Depuis les premières affaires de voiles en 1989, les rapports officiels s’entassent au fond des tiroirs. Chacun d’eux évoque un état d’aggravation par rapport au précédent faute d’action, ou d’efficacité dans l’action des pouvoirs publics.
Le dernier (Sénat, 2015), publié à la suite des graves incidents signalés au cours de la minute de silence, fait état d’un « inquiétant délitement du sentiment d’appartenance à la nation dans les écoles » et de la multiplication des comportements attentatoires à la laïcité.

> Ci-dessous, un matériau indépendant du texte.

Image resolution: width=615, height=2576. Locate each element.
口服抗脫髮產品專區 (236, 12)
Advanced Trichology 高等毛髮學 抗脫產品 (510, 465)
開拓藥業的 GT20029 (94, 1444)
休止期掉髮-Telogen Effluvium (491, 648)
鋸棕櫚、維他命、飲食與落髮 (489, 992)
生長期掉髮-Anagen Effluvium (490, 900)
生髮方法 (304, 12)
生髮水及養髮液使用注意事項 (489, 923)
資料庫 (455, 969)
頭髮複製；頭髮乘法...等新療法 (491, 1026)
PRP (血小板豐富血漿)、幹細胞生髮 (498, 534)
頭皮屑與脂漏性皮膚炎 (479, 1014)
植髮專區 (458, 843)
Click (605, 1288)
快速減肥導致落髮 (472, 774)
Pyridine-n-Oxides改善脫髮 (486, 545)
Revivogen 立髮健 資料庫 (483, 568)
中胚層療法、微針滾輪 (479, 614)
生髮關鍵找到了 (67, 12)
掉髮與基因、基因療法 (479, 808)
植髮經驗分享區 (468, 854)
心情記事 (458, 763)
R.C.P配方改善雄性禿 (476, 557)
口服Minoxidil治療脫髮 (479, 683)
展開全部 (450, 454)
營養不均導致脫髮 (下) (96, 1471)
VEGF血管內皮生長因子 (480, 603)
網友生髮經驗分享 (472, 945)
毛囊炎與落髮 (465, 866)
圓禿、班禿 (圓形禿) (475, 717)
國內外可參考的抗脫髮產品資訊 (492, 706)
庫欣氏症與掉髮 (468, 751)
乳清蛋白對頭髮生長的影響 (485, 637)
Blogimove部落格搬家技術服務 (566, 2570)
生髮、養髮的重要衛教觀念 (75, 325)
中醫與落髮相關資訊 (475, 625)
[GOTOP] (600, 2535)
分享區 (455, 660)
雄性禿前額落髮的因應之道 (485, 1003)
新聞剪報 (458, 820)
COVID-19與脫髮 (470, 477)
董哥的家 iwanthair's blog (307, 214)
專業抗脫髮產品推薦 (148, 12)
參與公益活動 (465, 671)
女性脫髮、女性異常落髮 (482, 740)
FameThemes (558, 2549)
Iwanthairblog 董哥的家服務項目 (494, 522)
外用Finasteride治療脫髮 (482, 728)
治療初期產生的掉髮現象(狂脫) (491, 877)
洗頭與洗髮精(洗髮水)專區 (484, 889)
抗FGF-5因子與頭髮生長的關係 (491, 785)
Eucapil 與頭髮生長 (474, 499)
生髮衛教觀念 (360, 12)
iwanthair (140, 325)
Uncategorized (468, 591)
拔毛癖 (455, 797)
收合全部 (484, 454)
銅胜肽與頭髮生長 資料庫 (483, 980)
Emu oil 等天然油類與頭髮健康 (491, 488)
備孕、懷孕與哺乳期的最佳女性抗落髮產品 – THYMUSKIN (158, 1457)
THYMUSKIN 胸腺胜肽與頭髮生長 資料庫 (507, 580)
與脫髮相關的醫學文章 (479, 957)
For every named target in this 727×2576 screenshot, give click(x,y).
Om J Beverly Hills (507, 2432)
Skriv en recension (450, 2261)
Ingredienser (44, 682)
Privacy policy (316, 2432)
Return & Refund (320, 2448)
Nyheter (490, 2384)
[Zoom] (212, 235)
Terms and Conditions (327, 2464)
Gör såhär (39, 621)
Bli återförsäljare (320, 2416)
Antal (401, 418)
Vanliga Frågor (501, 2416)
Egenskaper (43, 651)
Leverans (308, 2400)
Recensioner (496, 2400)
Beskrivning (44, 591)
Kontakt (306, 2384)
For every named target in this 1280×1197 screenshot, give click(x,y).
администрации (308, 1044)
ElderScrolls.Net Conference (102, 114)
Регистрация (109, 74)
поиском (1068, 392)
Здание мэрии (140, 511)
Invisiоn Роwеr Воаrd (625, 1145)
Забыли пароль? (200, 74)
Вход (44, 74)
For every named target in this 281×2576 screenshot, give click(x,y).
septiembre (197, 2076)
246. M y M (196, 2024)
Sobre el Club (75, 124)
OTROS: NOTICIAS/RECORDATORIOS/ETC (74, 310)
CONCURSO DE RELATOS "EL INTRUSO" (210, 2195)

Face à ces constats, la parole de la ministre Najat Vallaud-Belkacem, reprise ici par Abdennour Bidar, référent national laïcité, est extrêmement claire. Et ahurissante : « Beaucoup d’équipes s’inquiètent de la recrudescence des signes vestimentaires, religieux ou culturels […] : dès lors qu’un élève ne manifeste pas de conduite répréhensible, il s’agit de faire preuve d’une certaine tolérance » (Sénat, 2015, p.49). Le mot est institutionnalisé. Traduisons : la loi du 15 mars 2004 interdit le port de signes et vêtements religieux ; nous acceptons que des élèves ne respectent pas la loi, tant que leur comportement n’est pas répréhensible – validant de fait l’idée que le non-respect de la loi ne serait pas répréhensible
en soi. CQFD.
Quelles conséquences peut-on redouter d’un comportement institutionnel qui légalise l’infraction ? La tolérance a longtemps admis avec passivité ce qu’elle avait pourtant le pouvoir d’empêcher et le devoir d’interdire. Par clientélisme, par crainte des vagues, par incompétence ou incompréhension des enjeux, ou peut-être même tout simplement par souci de plaire, ce qui fait d’elle de la complaisance. Non seulement elle n’a pas provoqué le vivre ensemble qu’elle prétendait servir mais elle a enfanté cette sorte de nouveau droit : le droit à ne pas respecter la loi. De provocations en menaces, d’infractions en attentats, que pourrons-nous attendre de cette tolérance face aux menaces de mort qui pèsent sur les enseignants de la laïcité et, plus largement, sur l’école de la République ?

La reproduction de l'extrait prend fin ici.